▸ Assignment
Pictures in the listing do not belong in the copy, which should repeat exactly the lines from the one holding "Task: Click the course title heading" through the last line.
(Data for this exercise Opens)
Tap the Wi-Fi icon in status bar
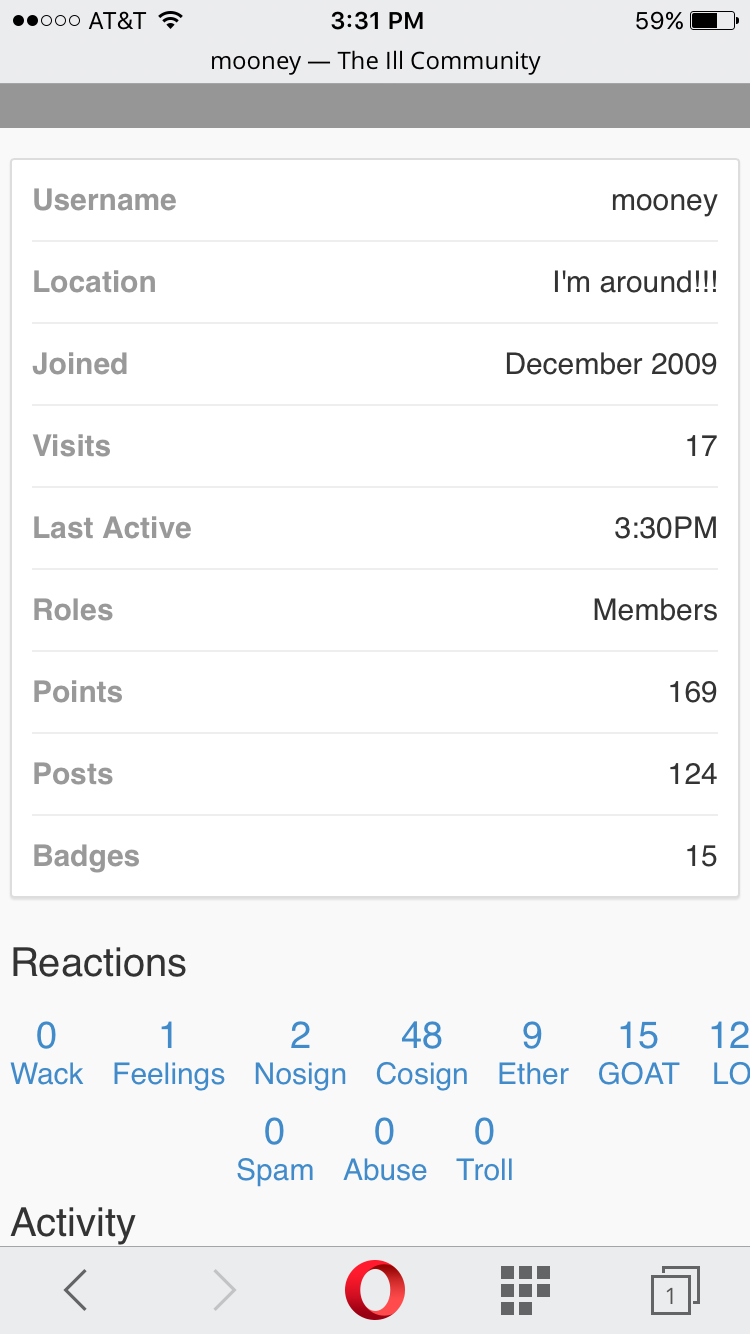Viewport: 750px width, 1334px height. pyautogui.click(x=171, y=20)
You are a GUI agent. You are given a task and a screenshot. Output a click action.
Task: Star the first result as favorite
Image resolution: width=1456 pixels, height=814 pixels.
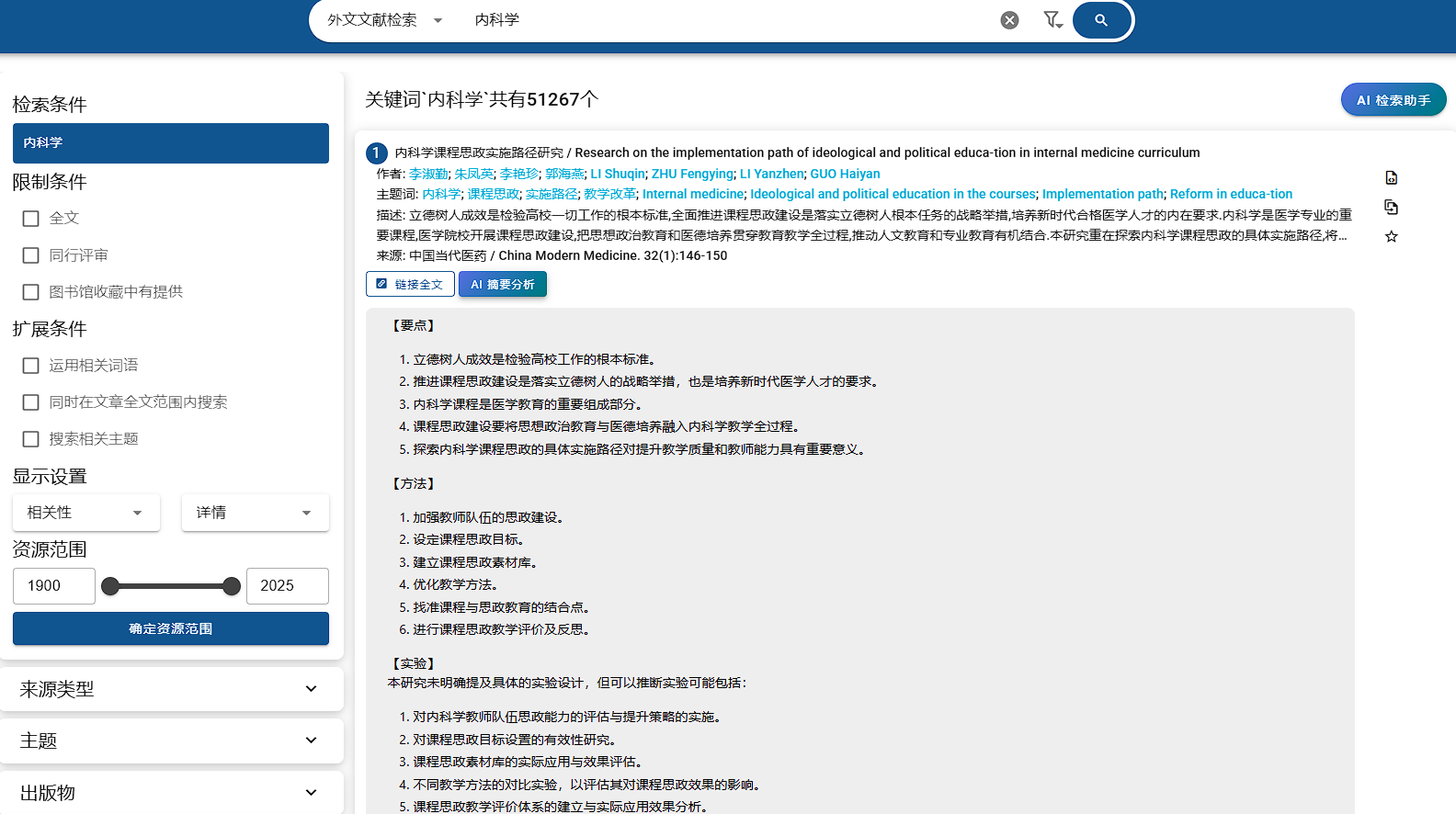(x=1391, y=237)
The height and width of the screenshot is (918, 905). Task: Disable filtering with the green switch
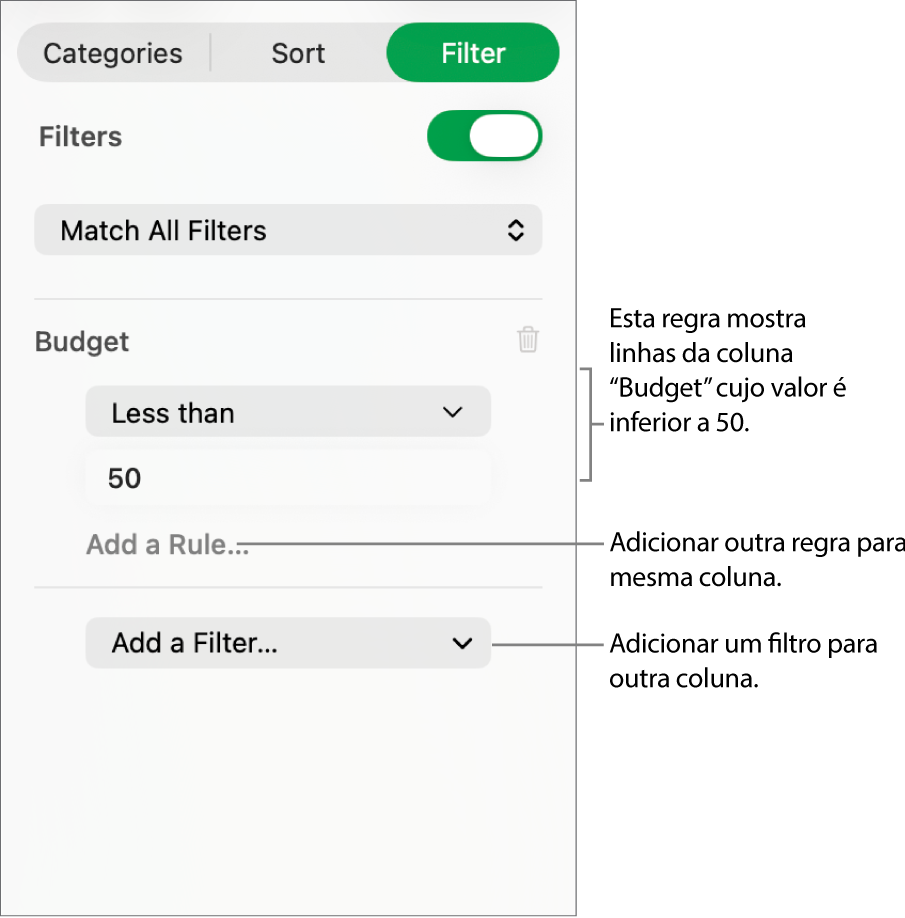coord(484,136)
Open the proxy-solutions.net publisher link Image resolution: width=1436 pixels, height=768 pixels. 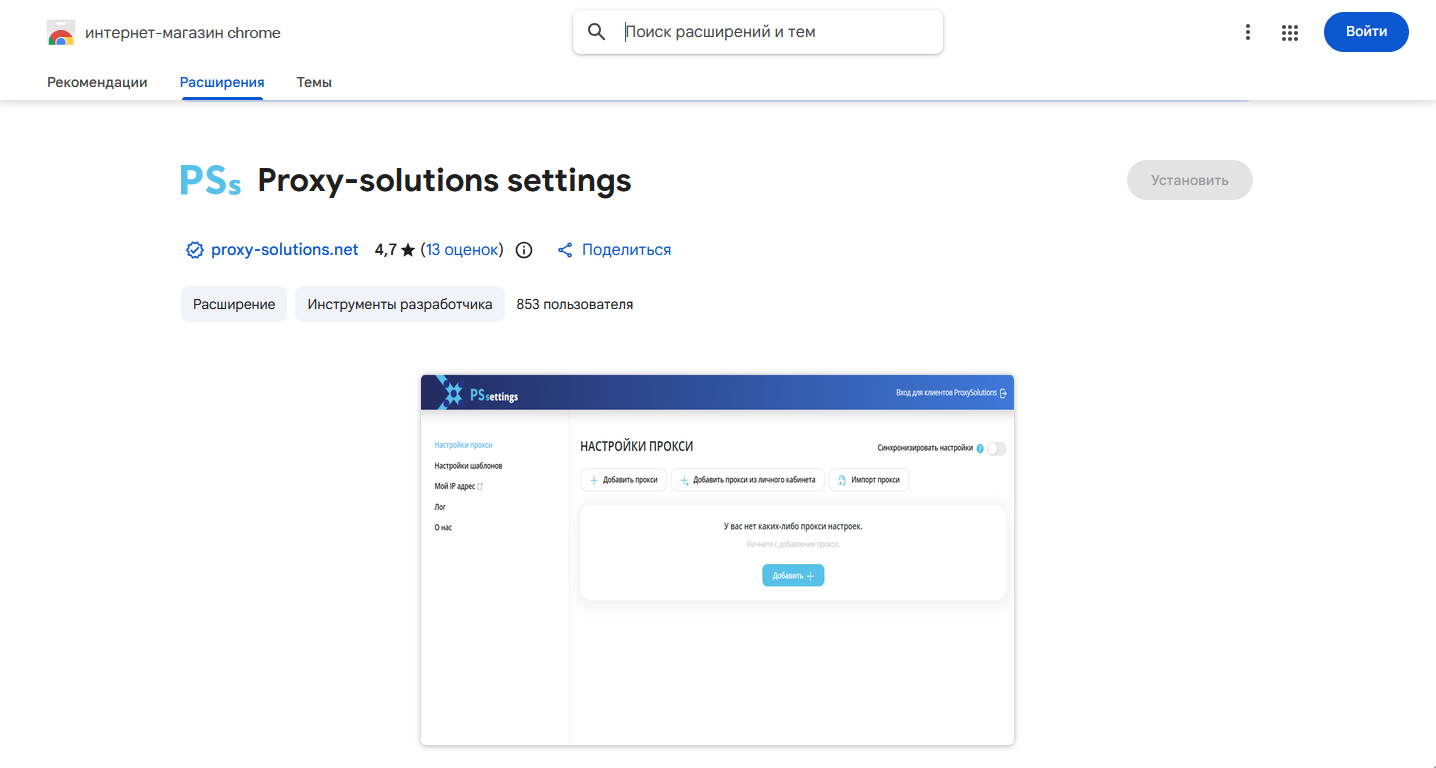(284, 250)
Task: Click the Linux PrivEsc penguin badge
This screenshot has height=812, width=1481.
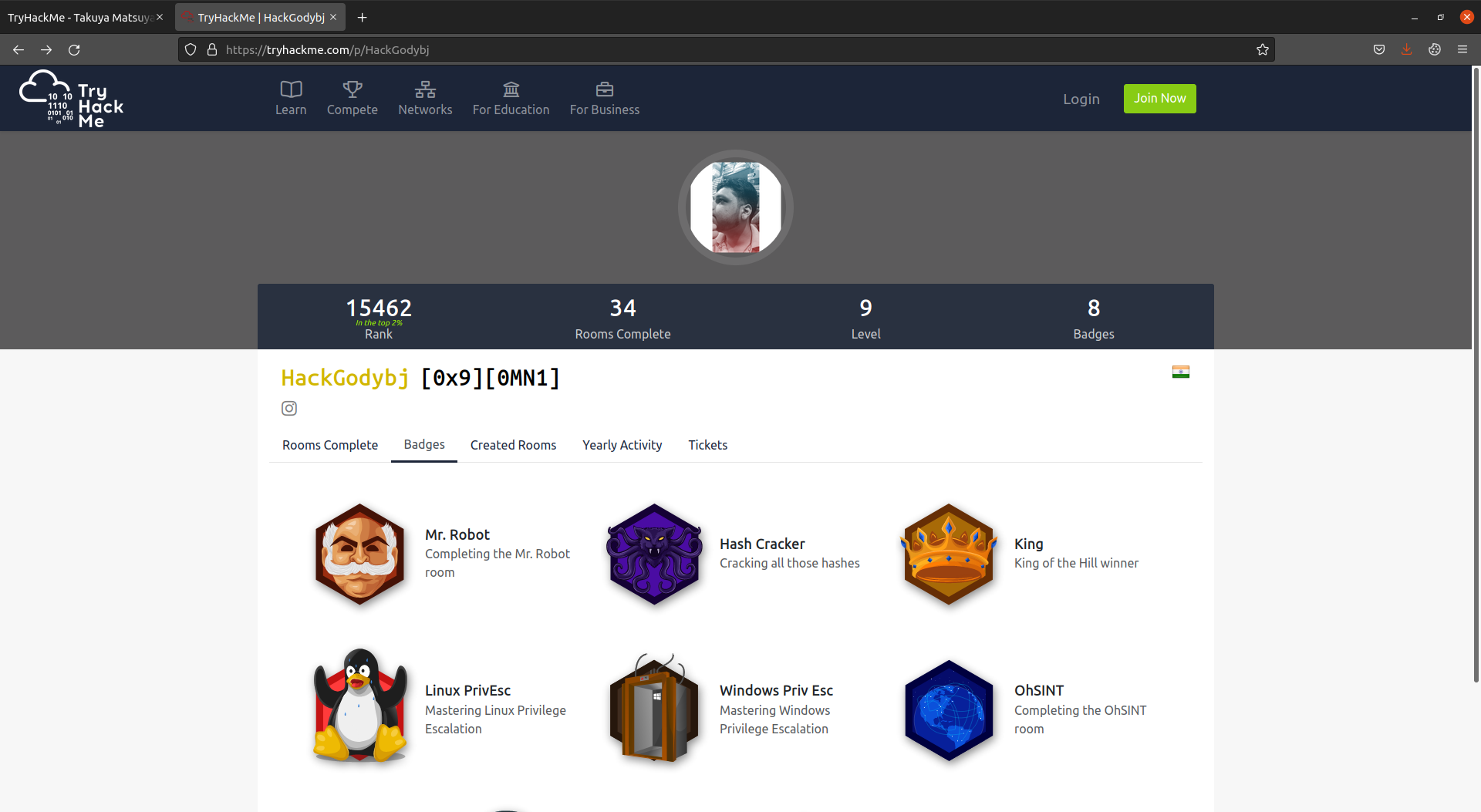Action: click(359, 705)
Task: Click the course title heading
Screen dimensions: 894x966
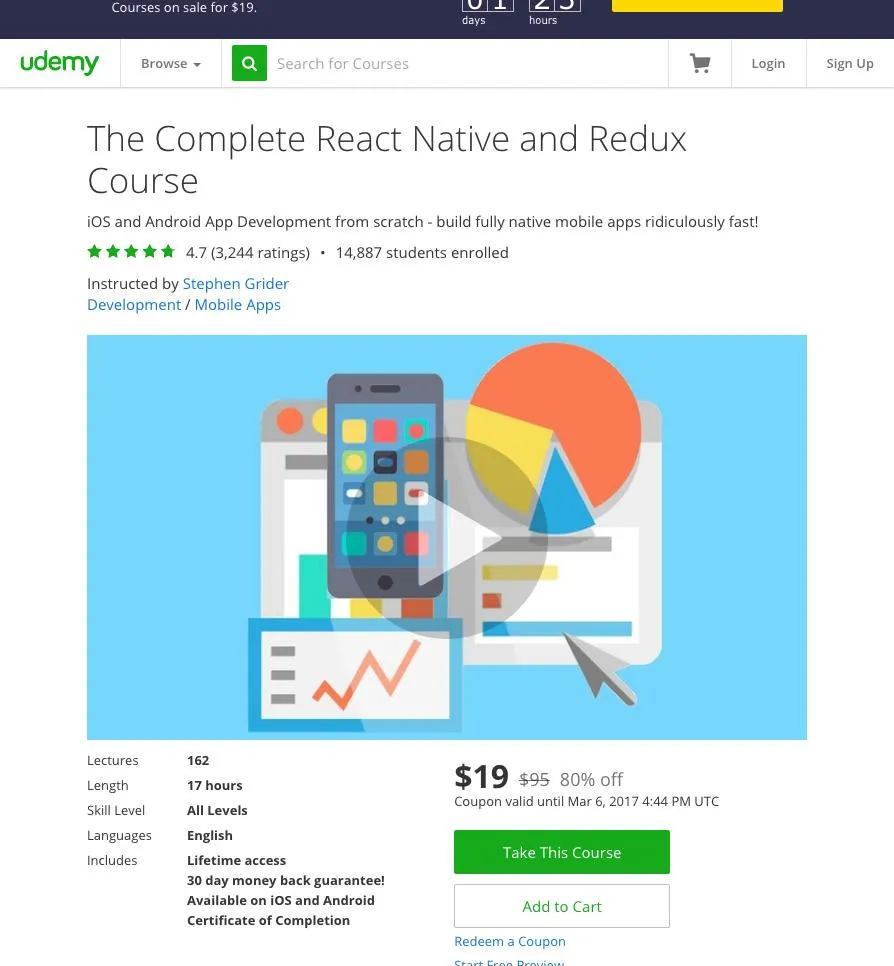Action: tap(386, 159)
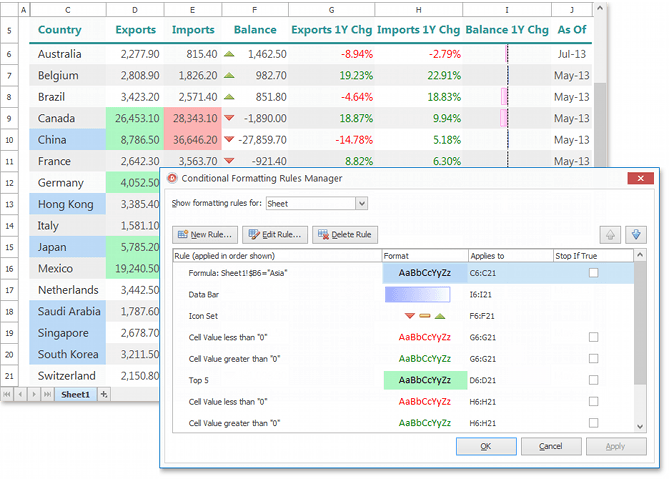Switch to the Sheet1 tab

75,395
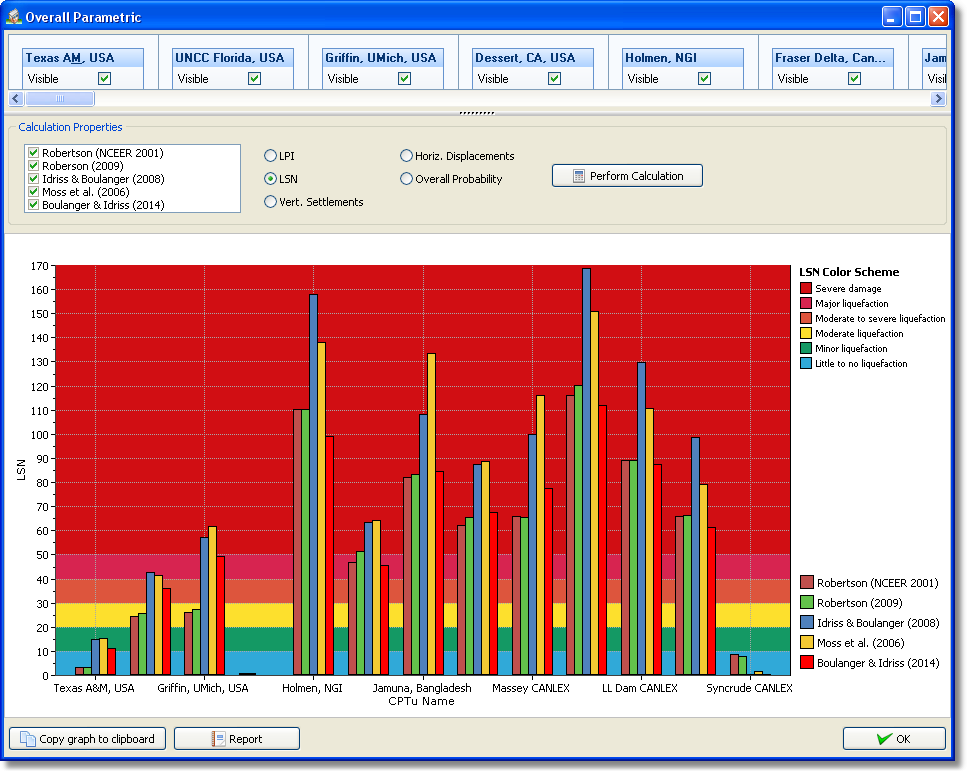This screenshot has height=773, width=967.
Task: Toggle Visible checkbox for Holmen, NGI
Action: click(705, 79)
(Data for this exercise Closes)
▸ Exercise response
Task: Click the course title heading
Screen dimensions: 894x966
Action: tap(386, 159)
Switch to the Sheet1 tab

75,395
This screenshot has height=773, width=967.
Task: Toggle Visible checkbox for Holmen, NGI
Action: click(705, 79)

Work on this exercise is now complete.